Over 200 of the nation’s top mathematicians, including seven Nobel Laureates and winners of the Fields Medal, the highest award in mathematics; among them the department heads at more than a dozen universities including Caltech, Stanford and Yale, responded to the federal endorsements with an open letter of protest to Secretary of Education Richard Riley, published in the Washington Post in November, 1999.


“These programs are among the worst in existence,” said David Klein, a Cal

State Northridge professor who was one of the letter’s authors. “To recommend these books as exemplary and promising would be joke if it weren’t so damaging.”


Several of the cited programs, Interactive Mathematics Project (IMP),Connected Mathematics Project (CMP) and Everyday Mathematics are now being used in NYC schools.


The new wave of math reform is based on a “constructivist” teaching philosophy; emphasizing creative exercises, hands-on projects and group work, with far less attention given to basic skills. Students are asked to ‘construct’ their own solutions. The use of calculators is encouraged. Teachers are instructed to serve as “facilitators” and are discouraged from explaining to students the standard solutions of basic arithmetic. Practice and drill have been eliminated. In higher grades algebra is de-emphasized. Many of the programs have no textbooks.

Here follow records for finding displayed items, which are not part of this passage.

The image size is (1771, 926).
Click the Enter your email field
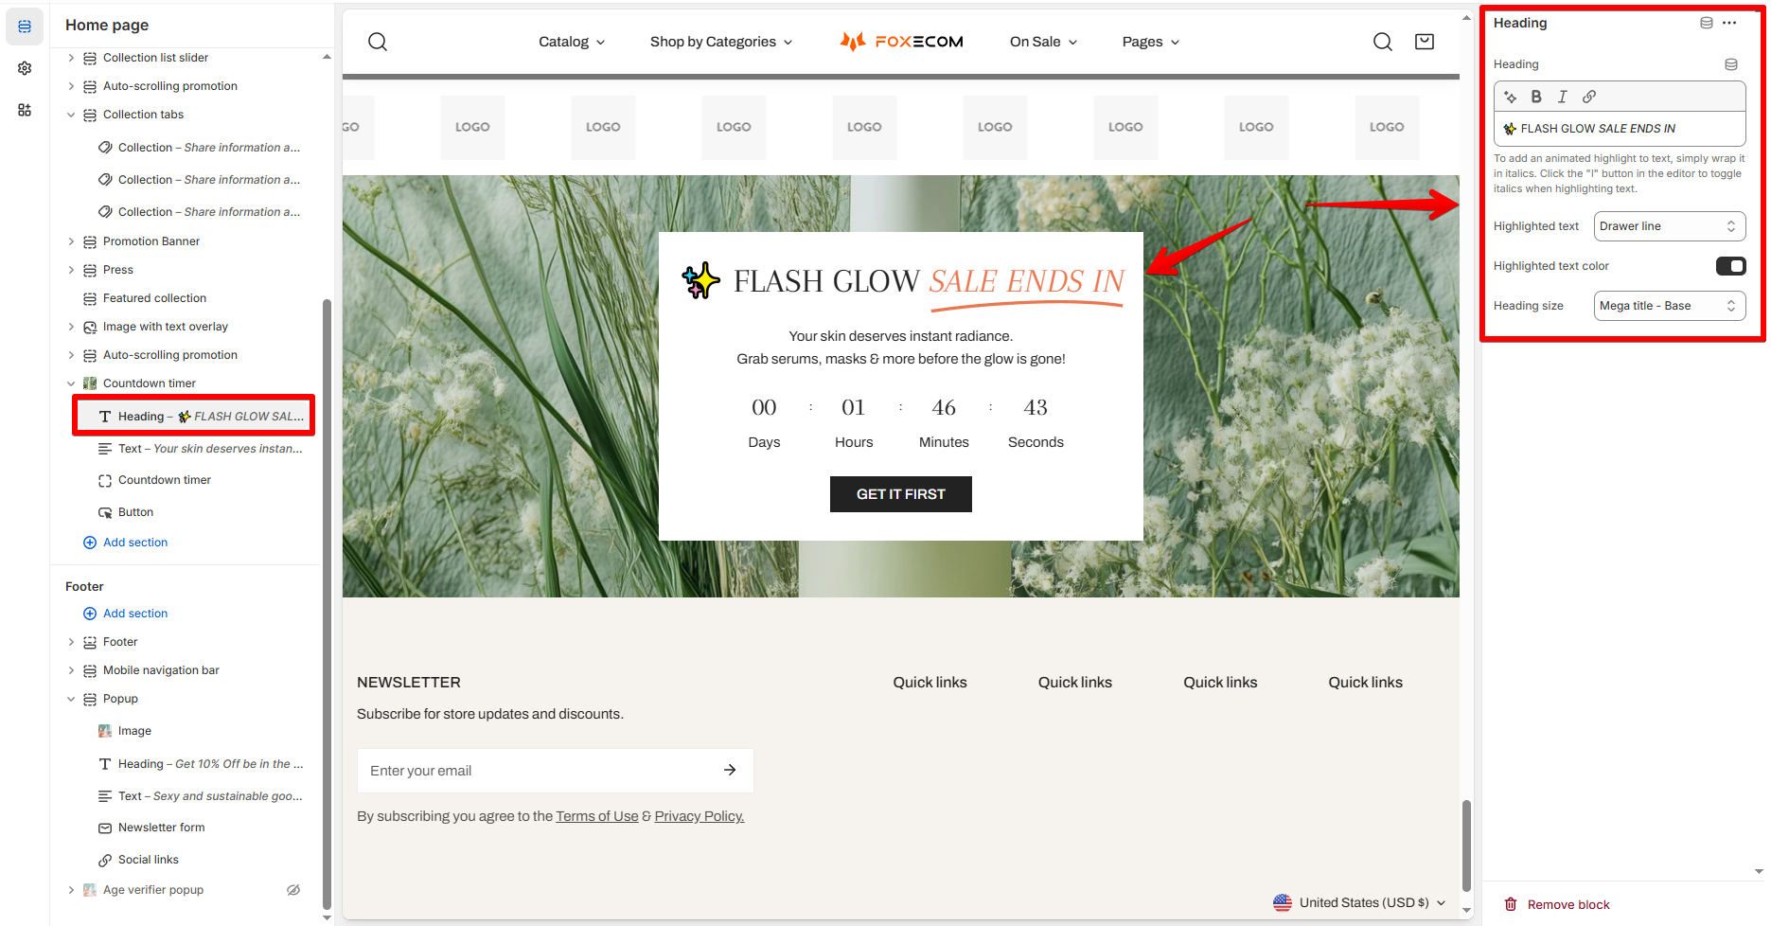pyautogui.click(x=536, y=771)
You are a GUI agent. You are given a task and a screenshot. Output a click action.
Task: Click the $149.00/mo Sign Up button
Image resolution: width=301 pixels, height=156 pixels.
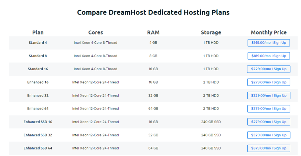pyautogui.click(x=269, y=43)
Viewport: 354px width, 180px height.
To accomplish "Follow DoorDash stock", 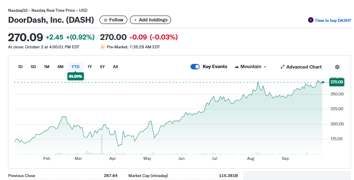I will point(113,20).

Members of Chancellor Levy’s Math Commission will consider the new programs, which are being used in over 60% of NYC schools, including roughly 50 of the city’s weakest, which comprise the Chancellor’s District . Plans are set to expand implementation into more schools. One of the most controversial programs,  the Interactive Mathematics Project (IMP), will be mandated in Bronx High Schools beginning next year.


Professor Richard Askey, who holds an endowed chair in math at the University of Wisconsin, explained his motives in co-authoring the protest letter to Secretary Riley, “I’m hoping to provide ammunition for teachers who are under pressure to adopt some of these programs.”


High math scores remained stable in some of the privileged District 2 schools, last year; though some schools’ scores dropped significantly. Across the rest of the city, 75% of eighth grade students failed the state math test ; 66% failed the city math tests. Answers are critical at a time when graduation requires students pass a new math Regents exam.




It was the introduction of Connected Mathematics Project (CMP) and Investigations  in Number Data and Space (TERC), two of the District 2 programs, that sparked the initial parent revolt that led to the California Math Wars. Six parents in Plano, Texas have filed suit in federal court against their local school district after parent requests for an alternative to CMP were denied. A nuclear physicist in Okemos Michigan led the local campaign against CMP. The use of TERC in one school system in Massachusetts prompted members of the Harvard Mathematics Department to issue a public protest. Parents in Reading Massachusetts fought the adoption of Everyday Math.


The “new, new math” programs are based on the 1989 National Council of Teachers of Mathematics (NCTM) Standards. Frank Allen, past president of the NCTM and Emeritus professor of Mathematics at Elmhurst College comments: “NCTM leaders must admit that they have urged the application, on a national scale of highly controversial methods of teaching before they have been adequately debated or understood and before researchers have verified them by well-controlled and replicated studies.”